For Bo-Linda, the Marin Community Foundation has stepped up and loaned the trust $500,000 to buy five replacement trailers and to support property management and services to the camp.
The county, appropriately, also offered to loan the trust needed money before the grant is approved and the money is released.
Understandably, the state has some accountability steps built into the grants, especially after criticism that the state had failed to track the spending of billions of dollars in homeless grants.
Front-end accountability and public review of the effectiveness of that funding are important. Taxpayers deserve to know that their money is leading to affect needed change and improvement. But the process shouldn’t be so time-consuming that it gets in the way of delivering expedited emergency help to people facing the health and safety challenges of homelessness.
The front-end of Marin’s process should be ready for the Board of Supervisors’ approval at Tuesday’s meeting.
The trust is seeking to address its issues of leaks and defects with the manufacturer and the company that leased the trailers, but it has been unable to reach resolution and has been scrambling to fix the problems before more rainy weather returns.

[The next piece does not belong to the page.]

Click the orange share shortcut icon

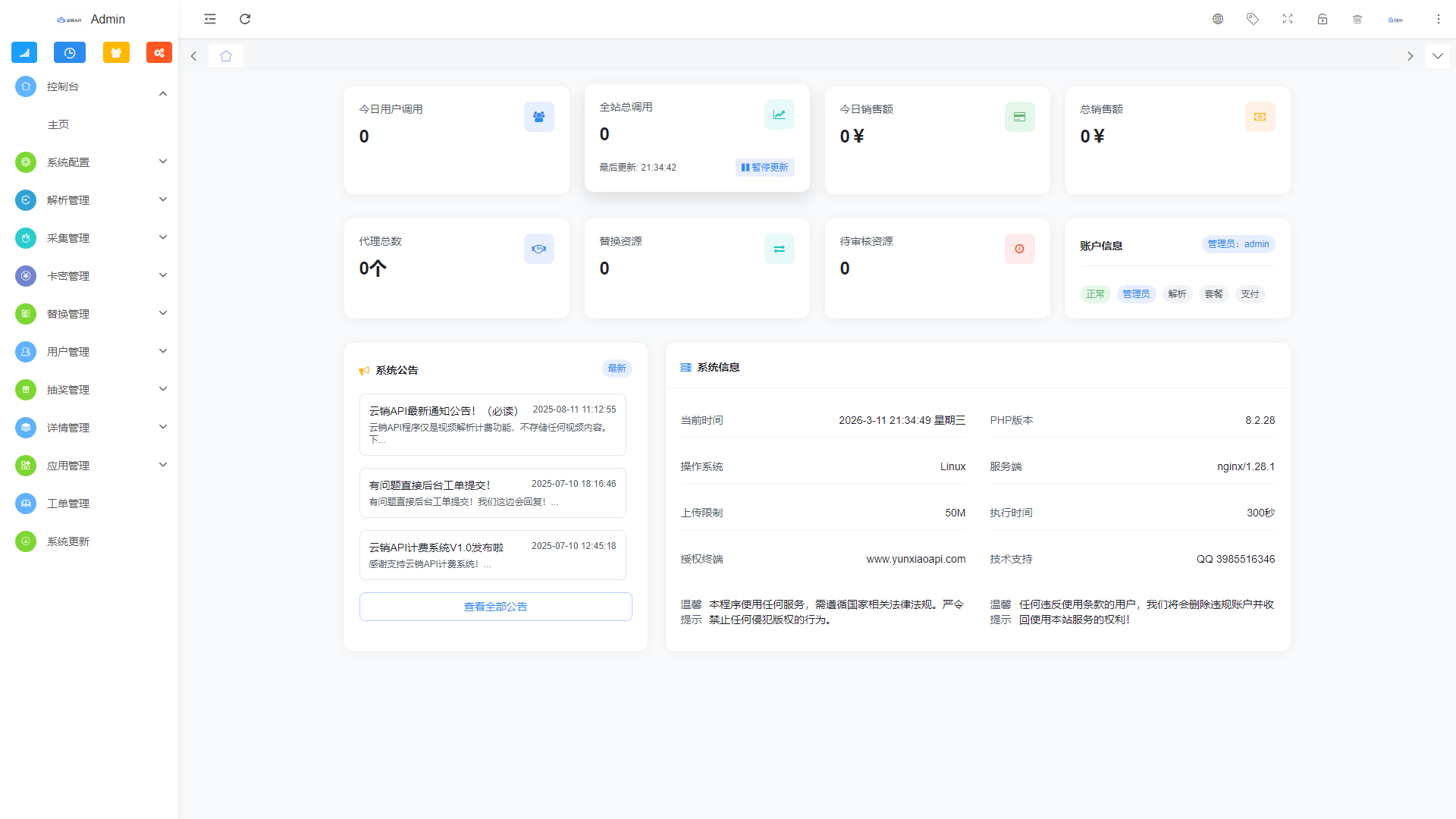(159, 52)
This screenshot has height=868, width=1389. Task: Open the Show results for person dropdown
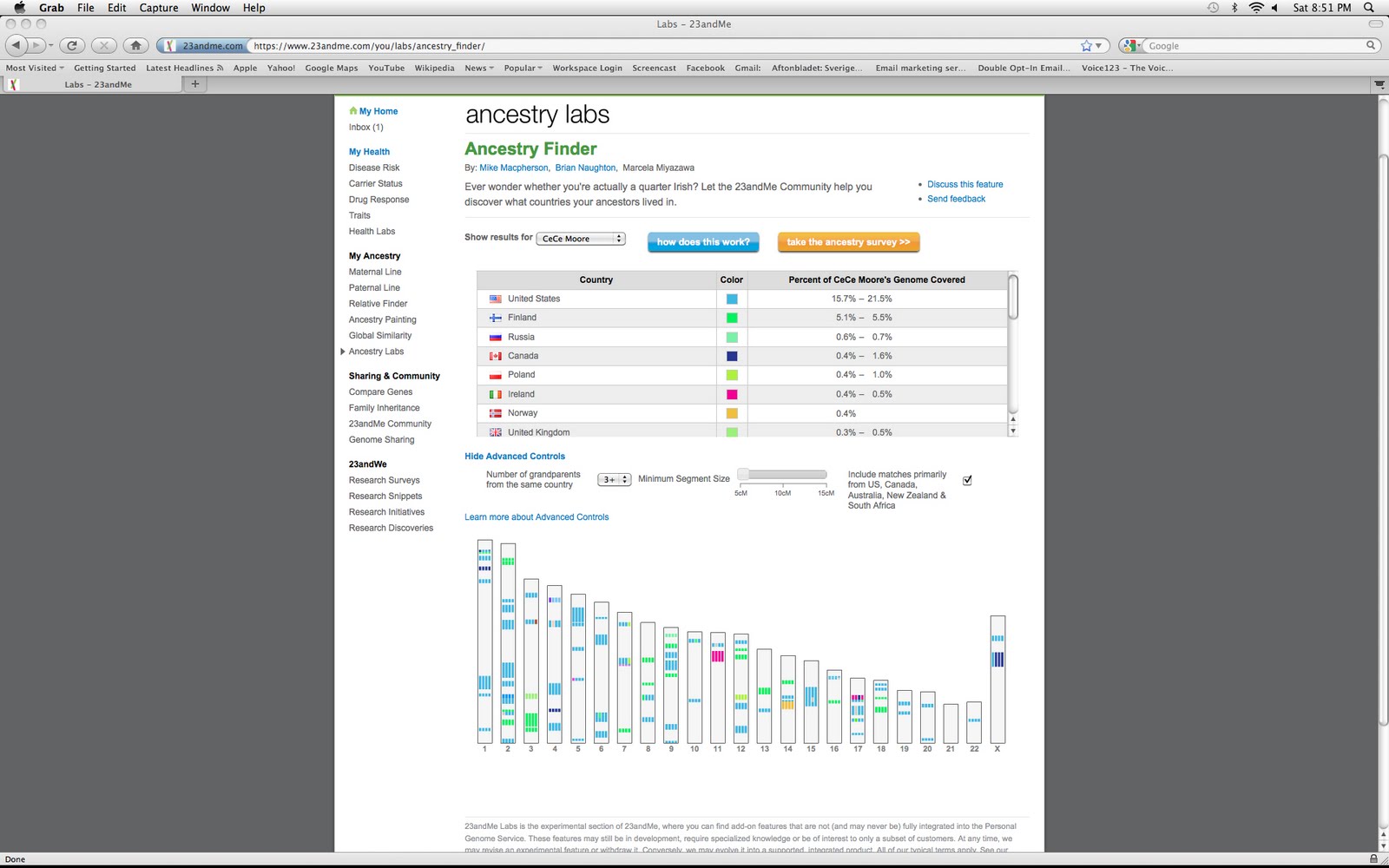pos(580,237)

The grant money in the county hopper also includes cash for San Rafael’s Mahon Creek Path encampment and the recreational vehicles that have been parked along Novato’s Binford Road. The number of people living along Binford is now down to 58, a significant reduction from when there were more than 130 vehicles parked along that stretch of road.
Both the city and county have stated that the two encampments are temporary and have adopted strategies aimed at moving residents into permanent housing.
As has been learned in recent years, as local municipalities have struggled with homeless encampments, strategies to remedy them take money and time.
Officials should guard against bureaucratic processes becoming a sizable factor in the amount of time it takes to move those strategies forward.